「ロコモ」か「ドコモ(何処も)」か?

 老人や長期の療養などであまり体を動かさないでいると、移動するための能力が衰えるが、それをいつ頃からか、ロコモティブ・シンドロム(Locomotive Syndrome)という様になっているが、日本ではもっぱら「ロコモ」と言われることが多い。

 老人の多い社会が進むとともに、必然的に「ロコモ」という言葉も普及してきて、今では一般にも広く使われる様になってきた。そんなこともあって、昨日だったか、私が炬燵から抜け出して、立ちあがろうとしたが、ヨイショという掛け声を繰り返さないと立ち上がれない。
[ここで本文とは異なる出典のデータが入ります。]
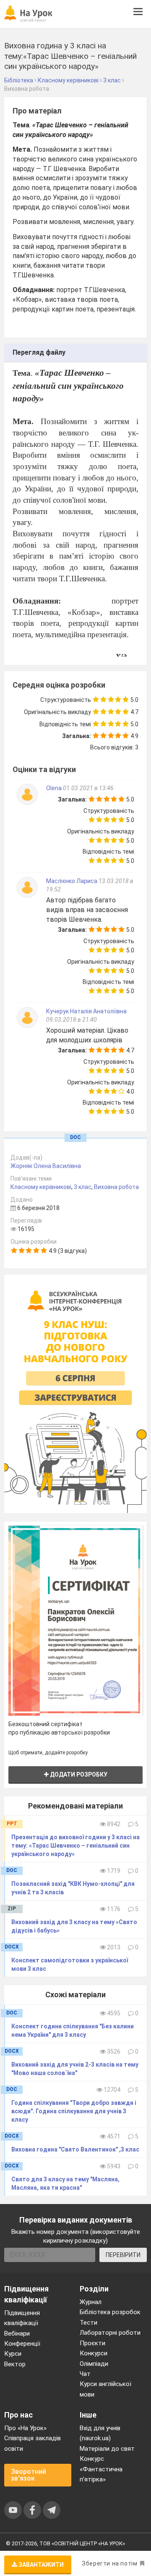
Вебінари (17, 2333)
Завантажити (40, 2564)
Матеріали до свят (107, 2448)
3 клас (82, 1187)
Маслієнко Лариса (72, 881)
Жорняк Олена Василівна (45, 1166)
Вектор (15, 2364)
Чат (85, 2374)
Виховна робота (116, 1187)
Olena (54, 788)
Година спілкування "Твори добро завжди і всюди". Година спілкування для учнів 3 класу (73, 2111)
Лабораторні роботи (110, 2332)
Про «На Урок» (25, 2428)
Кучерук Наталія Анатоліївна (86, 1011)
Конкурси (93, 2353)
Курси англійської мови (105, 2389)
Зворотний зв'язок (28, 2475)
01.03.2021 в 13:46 (88, 788)
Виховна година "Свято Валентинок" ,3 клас (75, 2149)
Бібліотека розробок (110, 2312)
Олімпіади (94, 2364)
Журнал (91, 2302)
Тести (88, 2322)
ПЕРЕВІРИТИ (123, 2255)
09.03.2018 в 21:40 (71, 1019)
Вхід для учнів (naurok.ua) (100, 2433)
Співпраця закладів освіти (32, 2443)
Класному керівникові (40, 1187)
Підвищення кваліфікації (22, 2318)
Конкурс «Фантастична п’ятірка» (101, 2469)
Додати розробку (78, 1774)
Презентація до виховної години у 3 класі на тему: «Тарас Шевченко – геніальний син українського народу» (75, 1845)
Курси (12, 2353)
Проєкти (92, 2343)
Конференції (22, 2343)
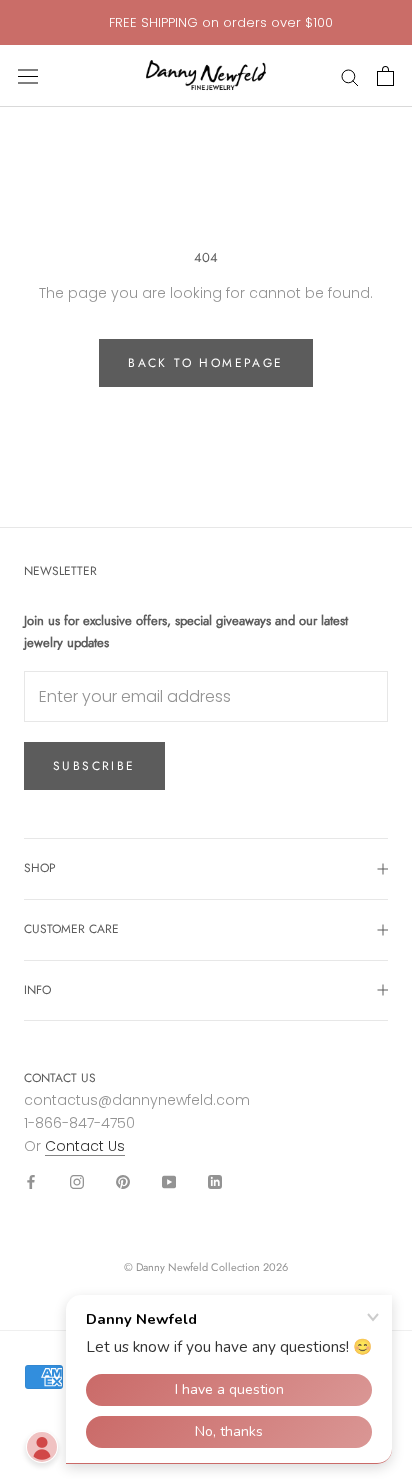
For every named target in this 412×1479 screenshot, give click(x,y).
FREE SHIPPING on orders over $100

それを見ていた女房が「ロコモ」だねという。

 耳が悪くなっているので聞き間違えはしょっちゅうだが、「ロコモ」が「ドコモ」に聞こえた。すぐに「ロコモ」だと分かったが、なるほど「ロコモ」どころか「ドコモ(何処も)」である。もう最近衰えているのは筋肉や筋などばかりではない。何処もかしこも衰えてしまっている。
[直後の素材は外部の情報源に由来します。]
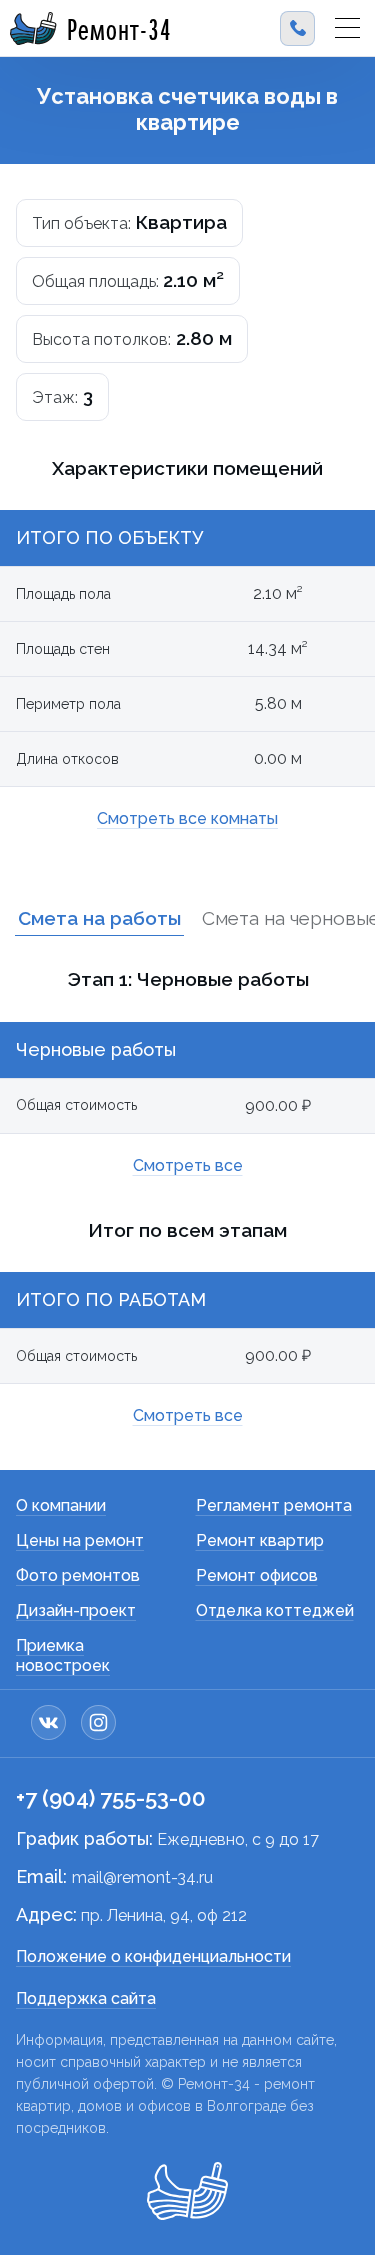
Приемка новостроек (63, 1655)
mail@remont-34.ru (142, 1877)
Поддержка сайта (86, 1998)
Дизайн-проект (76, 1610)
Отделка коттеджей (275, 1610)
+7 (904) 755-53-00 (111, 1798)
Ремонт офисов (257, 1575)
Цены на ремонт (80, 1540)
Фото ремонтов (78, 1575)
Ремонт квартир (260, 1540)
 良いか悪いか、食欲はまだあるものの、疲れやすく、散歩の距離は短くなったし、ふらつきやすいし、目は悪い。耳は聞こえにくい。頭の回転も悪くなっている。「ロコモ」を「ドコモ」と聞き違えもするし、ロコモどころか、体の働きは「ドコモ」衰えてしまっている。「ロコモ」は「ドコモ(何処も)」の一部にしか過ぎないようだ。

 それでも何とか日常生活を送れているのだから、女房や娘をはじめ、多くの人々に感謝すべきであろうと思っている。